═════ Ausgangstext ═════
Sie müssen begreifen, dass die Kanadier weder rassistisch, noch xenophob sind. Die Kanadier haben viele Immigranten vor den Muslimen akzeptiert. (Umgekehrt ist das nicht der Fall. Kein muslimischer Staat akzeptiert nicht-muslimische Immigranten).

Genau wie andere Nationen, sind die Kanadier nicht bereit, ihre Identität und ihre Kultur aufzugeben. (gekürzt, RW[4])

Einige seiner Facebook-Freunde stimmten seinem Kommentar durchaus zu, andere hingegen waren verärgert darüber – und viele hielten sich vornehm zurück.

Darauf aufmerksam gemacht, dass es sich um eine Falschmeldung handele, schrieb der Verfasser, dass es ihm leid tue, diese verteilt zu haben, dass er sich jedoch mit dem Inhalt durchaus identifizieren könne. Und entfernte seinen Eintrag ein paar Tage später.

Quellen beurteilen

Nun war es in diesem Fall nicht besonders schwierig zu eruieren, ob es das kanadische Schreiben tatsächlich gegeben hatte oder nicht. Der erste Hinweis auf eine mögliche Falschmeldung war die fragwürdige Quelle.

Der Mann, der den Artikel publiziert hatte, war ein unbekannter Facebook-Benutzer und somit keine verlässliche Quelle wie z. B. ein Journalist, eine Tageszeitung oder ein anderes vertrauenswürdiges Medium. Aus seinen mit anderen geteilten Inhalten war außerdem unschwer zu erkennen, dass er rechtspopulistische Gruppierungen und Parteien wie Pegida und AfD schätzt: ein klares Indiz für eine manipulative Meldung (siehe Link auf ARD-Video weiter unten)!

Um die Herkunft des Texts herauszufinden, googelt man Begriffe wie „dorval mayor muslims hoax“ oder „dorval mayor pork“ und erhält von der Suchmaschine gleich mehrere brauchbare Informationen an oberster Stelle.

So stand in ein paar Minuten fest: Es gab weder einen Brief von muslimischen Bürgern an diesen Bürgermeister, noch vertritt er die ihm zugeschriebene Auffassung. Und um diese Falschinformationen zu entkräften, publizierte der Politiker im Januar 2015 auf seiner offiziellen Internetseite[5] eine Aussendung, in der er die Öffentlichkeit aufklärte, dass sämtliche Details unwahr seien.

Seine Recherchen hätten ergeben, dass es sich um ein Schreiben handle, dessen Ursprung sich nicht genau bestimmen ließe, das aber bereits im Jahr 2013 aufgetaucht sei und damals offenbar in Belgien angesiedelt war.

Wie wissen wir, ob Inhalte stimmen oder nicht?

Es gibt mehrere gute Möglichkeiten, um den Wahrheitsgehalt von Meldungen wie der oben angeführten zu überprüfen und Licht ins Dunkel zu bringen. Kobuk (www.kobuk.at) ist z. B. eine sehr nützliche österreichische Seite, betrieben von Studierenden der Uni Wien, die über die Verbreitung von Gerüchten und stimmungsmachende Beiträge in den österreichischen Medien aufklärt.
═════ Vorliegende Daten ═════
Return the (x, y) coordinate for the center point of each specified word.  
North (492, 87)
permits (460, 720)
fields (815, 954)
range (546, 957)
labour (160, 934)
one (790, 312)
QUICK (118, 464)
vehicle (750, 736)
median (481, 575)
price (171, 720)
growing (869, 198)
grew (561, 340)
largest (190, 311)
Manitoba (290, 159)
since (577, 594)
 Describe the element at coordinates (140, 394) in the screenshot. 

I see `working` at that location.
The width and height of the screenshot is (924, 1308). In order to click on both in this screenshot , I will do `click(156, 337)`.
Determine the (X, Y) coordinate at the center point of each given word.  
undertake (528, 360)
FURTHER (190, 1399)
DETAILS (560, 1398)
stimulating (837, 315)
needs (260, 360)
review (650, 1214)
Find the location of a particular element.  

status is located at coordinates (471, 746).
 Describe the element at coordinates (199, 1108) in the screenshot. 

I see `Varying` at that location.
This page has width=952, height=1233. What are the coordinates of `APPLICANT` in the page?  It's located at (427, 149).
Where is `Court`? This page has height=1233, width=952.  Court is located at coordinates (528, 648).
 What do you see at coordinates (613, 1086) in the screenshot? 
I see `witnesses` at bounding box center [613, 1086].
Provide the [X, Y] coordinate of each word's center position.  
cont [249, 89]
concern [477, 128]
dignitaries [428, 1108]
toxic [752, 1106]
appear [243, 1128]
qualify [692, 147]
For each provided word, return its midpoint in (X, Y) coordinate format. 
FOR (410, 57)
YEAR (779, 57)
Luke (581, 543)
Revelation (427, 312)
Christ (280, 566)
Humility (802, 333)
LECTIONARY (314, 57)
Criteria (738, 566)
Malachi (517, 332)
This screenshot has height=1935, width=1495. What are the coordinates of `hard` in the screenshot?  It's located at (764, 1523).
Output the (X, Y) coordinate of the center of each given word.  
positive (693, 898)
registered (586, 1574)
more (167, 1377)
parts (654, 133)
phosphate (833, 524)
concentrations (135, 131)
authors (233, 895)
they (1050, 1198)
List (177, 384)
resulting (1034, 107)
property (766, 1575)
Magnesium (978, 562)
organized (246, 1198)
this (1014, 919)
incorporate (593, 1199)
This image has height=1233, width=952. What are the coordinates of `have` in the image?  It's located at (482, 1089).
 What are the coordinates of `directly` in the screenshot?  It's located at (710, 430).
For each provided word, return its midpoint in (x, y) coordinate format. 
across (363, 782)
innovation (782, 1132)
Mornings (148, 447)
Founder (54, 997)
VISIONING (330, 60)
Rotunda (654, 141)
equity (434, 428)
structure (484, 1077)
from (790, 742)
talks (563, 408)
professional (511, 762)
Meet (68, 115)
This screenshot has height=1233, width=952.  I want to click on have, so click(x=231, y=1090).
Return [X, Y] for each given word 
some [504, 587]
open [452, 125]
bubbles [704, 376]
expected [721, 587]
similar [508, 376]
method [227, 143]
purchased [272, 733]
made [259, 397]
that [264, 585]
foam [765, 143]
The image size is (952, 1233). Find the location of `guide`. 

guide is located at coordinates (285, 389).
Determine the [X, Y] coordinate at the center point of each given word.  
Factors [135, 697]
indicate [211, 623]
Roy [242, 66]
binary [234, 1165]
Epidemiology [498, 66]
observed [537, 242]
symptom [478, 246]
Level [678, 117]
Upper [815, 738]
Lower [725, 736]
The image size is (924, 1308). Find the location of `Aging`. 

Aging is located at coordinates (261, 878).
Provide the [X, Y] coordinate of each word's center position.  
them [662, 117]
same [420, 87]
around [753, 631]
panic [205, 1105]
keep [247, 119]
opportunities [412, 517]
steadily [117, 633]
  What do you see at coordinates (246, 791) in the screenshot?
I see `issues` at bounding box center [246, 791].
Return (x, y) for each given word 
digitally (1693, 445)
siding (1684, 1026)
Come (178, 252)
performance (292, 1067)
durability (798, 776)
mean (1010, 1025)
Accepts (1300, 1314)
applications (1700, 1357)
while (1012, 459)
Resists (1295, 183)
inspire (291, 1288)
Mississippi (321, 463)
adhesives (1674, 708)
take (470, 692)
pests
═════
* **Aufgabenstellung**:
Überarbeite den Ausgangstext von „Der Mann, der“ bis einschließlich „an oberster Stelle.“ und gib diesen Abschnitt vollständig wieder, wobei „Journalist“ durch „Reporter“ ersetzt wird.

* **Lösung**:
Der Mann, der den Artikel publiziert hatte, war ein unbekannter Facebook-Benutzer und somit keine verlässliche Quelle wie z. B. ein Reporter, eine Tageszeitung oder ein anderes vertrauenswürdiges Medium. Aus seinen mit anderen geteilten Inhalten war außerdem unschwer zu erkennen, dass er rechtspopulistische Gruppierungen und Parteien wie Pegida und AfD schätzt: ein klares Indiz für eine manipulative Meldung (siehe Link auf ARD-Video weiter unten)!

Um die Herkunft des Texts herauszufinden, googelt man Begriffe wie „dorval mayor muslims hoax“ oder „dorval mayor pork“ und erhält von der Suchmaschine gleich mehrere brauchbare Informationen an oberster Stelle.